This is in fact a multi-circle topic: the redesign of the user/member onboarding flow. In the document I have described the current pain points and some suggestions for redesigning the process in the new website. It should help us discuss the need for a user account / identity management server. We have the offer from IndieHosters to learn from their experience with keycloak.

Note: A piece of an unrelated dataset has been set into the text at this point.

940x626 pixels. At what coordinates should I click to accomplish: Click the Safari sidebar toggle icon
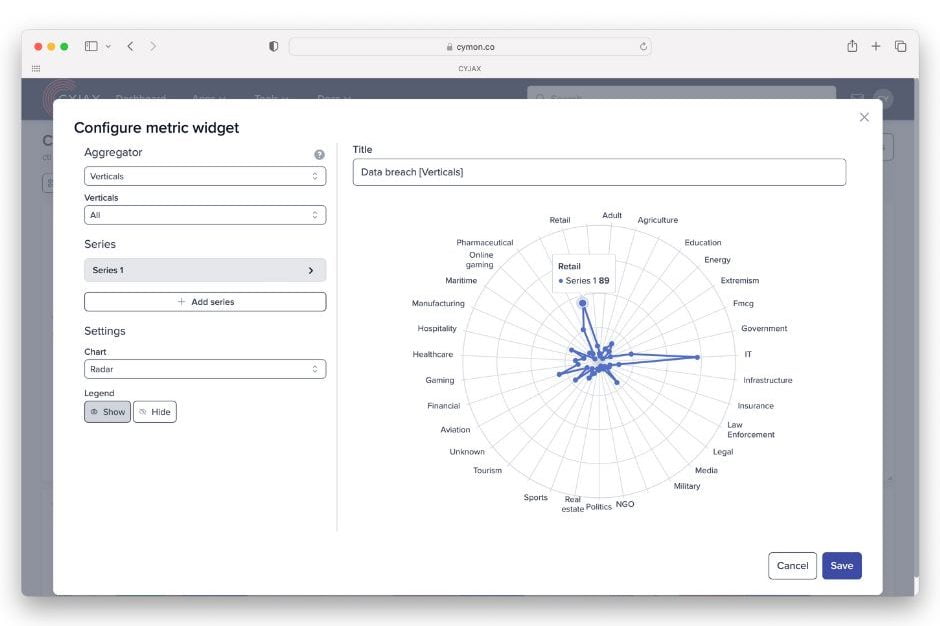point(91,46)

This document is a non-technical approach to explore what we could need short and mid-term.
It also provides ideas for making the meet.coop website the central place for users to deal with and get access to everything meet.coop.
Please have a look in the document, add comments, improvements and corrections as you see fit and feel free to comment here
BTW I have taken the flow diagrams that we initiated on Eileen’s miro board and described the key issues, usecases and possible plans for the future into this document:
I was halfway through making a new post about this when I realised I was basically duplicating your work @wouter. Thank you for starting this! I wonder if it’s worth adding “SSO” to the title to make clear that this is the place to discuss it.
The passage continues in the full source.